13. The Committees agreed that the overall conclusions reached in 2001 were satisfactory subject to a number of amendments. The following overall conclusions were agreed:
a. We recognise the rapid development in toxicogenomic methods (transcriptomics, proteomics and metabonomics) in toxicological hazard identification and characterisation since 2001.
b. We confirm that these techniques may serve as adjuncts to conventional toxicology studies. There is a need to provide appropriate data from studies on gene expression, protein levels and metabolite changes in order to provide sufficient information on toxicologically relevant pathways.
c. However we consider that further research and validation is required before these techniques can be considered for routine regulatory toxicological risk assessment. At present toxicogenomic approaches can provide valuable supportive data on mechanisms of target organ toxicity which can aid in the risk assessment process.
d. There is a need for further refinement and optimisation of methods used, approaches to data interpretation and evaluation using statistical and bioinformatics methods and development of appropriate publicly accessible databases.
e. We note the need for generic guidance on the most suitable methods for statistical evaluation of different types of toxicogenomic data.
December 2004
Discussion papers
TOX/04/2 & Annexes; MUT/04/1, 2 & 11 and CC/04/5 & 6 for this topic can be found on the COT, COM & COC Websites.
References
1. Pennie W, Pettit S D and Lord P G. Toxicogenomics in risk assessment: An overview of an HESI Collaborative research program. Environmental Health Perspectives 2004; 112: 417-419.
2. Coen M et al. Integrated application of transcriptomics and metabonomics yields new insights into toxicity due to paracetamol in the mouse. Journal of Pharmaceutical and Biomedical Analysis 2004; 35, 93-105.
3. Newton R K, Aardema M and Aubrecht J. The utility of DNA microarrays for characterising genotoxicity. Environmental Health Perspectives 2004; 112, 420-422.
4. Van Delft J H M et al. Discrimination of genotoxic from non-genotoxic carcinogens by gene expression profiling. Carcinogenesis 2004; 25: 1265-1276.

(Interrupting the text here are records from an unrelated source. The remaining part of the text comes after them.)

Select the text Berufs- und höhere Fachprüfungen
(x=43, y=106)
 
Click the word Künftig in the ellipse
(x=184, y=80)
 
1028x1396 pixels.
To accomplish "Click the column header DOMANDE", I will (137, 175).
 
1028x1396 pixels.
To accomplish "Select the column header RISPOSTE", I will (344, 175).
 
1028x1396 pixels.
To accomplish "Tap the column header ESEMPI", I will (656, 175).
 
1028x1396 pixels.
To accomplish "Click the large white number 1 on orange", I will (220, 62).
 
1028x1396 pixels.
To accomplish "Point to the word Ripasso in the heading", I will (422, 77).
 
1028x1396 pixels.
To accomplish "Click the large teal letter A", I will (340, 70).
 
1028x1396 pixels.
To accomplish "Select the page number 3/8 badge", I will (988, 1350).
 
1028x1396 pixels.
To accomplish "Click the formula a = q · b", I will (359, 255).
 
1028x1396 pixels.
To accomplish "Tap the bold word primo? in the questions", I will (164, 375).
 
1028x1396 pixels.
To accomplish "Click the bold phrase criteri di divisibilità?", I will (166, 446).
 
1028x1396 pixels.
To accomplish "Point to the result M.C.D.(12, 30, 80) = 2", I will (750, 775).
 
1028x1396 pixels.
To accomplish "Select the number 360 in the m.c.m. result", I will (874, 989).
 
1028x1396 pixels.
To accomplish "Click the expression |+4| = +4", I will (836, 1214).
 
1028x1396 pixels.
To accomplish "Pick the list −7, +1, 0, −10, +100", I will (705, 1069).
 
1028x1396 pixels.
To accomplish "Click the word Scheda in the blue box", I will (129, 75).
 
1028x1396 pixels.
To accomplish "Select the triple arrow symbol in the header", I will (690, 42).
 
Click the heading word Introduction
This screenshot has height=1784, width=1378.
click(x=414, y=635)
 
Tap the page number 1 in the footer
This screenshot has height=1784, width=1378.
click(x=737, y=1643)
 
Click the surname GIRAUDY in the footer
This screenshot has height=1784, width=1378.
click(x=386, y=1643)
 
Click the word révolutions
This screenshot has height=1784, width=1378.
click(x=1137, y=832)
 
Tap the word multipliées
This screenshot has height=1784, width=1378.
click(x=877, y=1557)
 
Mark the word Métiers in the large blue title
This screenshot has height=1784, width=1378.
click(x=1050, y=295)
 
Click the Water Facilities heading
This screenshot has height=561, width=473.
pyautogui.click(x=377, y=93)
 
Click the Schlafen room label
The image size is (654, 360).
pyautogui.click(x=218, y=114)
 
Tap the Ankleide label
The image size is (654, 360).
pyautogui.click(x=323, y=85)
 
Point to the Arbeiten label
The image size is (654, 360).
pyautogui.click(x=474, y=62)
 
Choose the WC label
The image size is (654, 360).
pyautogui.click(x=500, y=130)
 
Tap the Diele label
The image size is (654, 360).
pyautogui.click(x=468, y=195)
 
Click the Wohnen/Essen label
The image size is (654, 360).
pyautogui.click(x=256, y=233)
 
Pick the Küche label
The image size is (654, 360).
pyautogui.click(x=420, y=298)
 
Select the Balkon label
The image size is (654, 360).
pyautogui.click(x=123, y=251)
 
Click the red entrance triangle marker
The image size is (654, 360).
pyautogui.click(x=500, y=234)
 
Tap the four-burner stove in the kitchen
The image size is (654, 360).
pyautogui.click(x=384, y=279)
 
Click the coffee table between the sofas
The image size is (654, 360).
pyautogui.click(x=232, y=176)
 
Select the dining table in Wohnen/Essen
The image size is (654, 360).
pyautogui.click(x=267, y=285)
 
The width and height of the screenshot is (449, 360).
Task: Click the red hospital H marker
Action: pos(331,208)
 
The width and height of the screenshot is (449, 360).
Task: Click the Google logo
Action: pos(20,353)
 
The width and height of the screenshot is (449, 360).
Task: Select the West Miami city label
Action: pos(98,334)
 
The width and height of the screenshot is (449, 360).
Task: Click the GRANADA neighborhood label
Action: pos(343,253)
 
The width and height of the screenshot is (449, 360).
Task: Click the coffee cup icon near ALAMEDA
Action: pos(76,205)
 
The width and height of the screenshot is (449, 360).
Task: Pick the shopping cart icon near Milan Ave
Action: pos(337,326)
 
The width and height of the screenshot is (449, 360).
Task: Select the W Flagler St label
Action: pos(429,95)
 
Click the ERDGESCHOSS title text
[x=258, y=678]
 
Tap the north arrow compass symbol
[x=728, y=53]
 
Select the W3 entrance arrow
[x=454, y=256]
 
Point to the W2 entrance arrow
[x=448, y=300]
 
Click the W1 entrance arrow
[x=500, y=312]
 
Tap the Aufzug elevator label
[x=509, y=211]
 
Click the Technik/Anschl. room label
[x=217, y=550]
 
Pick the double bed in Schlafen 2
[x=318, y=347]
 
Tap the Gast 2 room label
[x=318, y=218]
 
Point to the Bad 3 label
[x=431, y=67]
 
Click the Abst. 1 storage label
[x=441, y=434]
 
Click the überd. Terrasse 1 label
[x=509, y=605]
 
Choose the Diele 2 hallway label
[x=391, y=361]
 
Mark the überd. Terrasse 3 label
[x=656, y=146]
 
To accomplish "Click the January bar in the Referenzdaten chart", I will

5. Ellinger-Ziegelbauer H et al. Characteristic expression profiles induced by genotoxic carcinogens in rat liver. Toxicological Sciences; 2004; 77:19-34.
6. Parry J M, Fowler P, Quick E and Parry E M. Investigations into the biological relevance of in vitro clastogenicity and aneugenic activity. Cytogenetics Genome Research 2004; 104, 283-8.
7. Iida M et al. Changes in global gene and protein expression during early mouse liver carcinogenesis induced by non-genotoxic model carcinogens oxazepam and Wyeth-14,643. Carcinogenesis 2003, 24, 757-770.
8. Abe M et al. Global expression analysis of N-methyl-N'-nitro-N-nitrosoguanidine-induced rat stomach carcinomas using oligonucleotide microarrays. Carcinogenesis 2003; 24, 861-867.
9. Presentation by Dr D Lovell to COT 7 September 2004.
10. Paules R (2004). Phenotypic anchoring: Linking cause and effect. Env Hlth Perpsect, 111, A338-A339.
11. Grant G R, Manduchi E, Pizarro A & Stoeckert C J Jr (2004). Maintaining data integrity in microarray data management. Biotechnol. Bioeng. 84, 795-800.
12. Mattes W B, Petit S D, Sansone S A, Bushel P R and Waters M D (2004). Database Development in Toxicogenomics: Issues and Efforts. Env Hlth Perspect, 112, 495-505.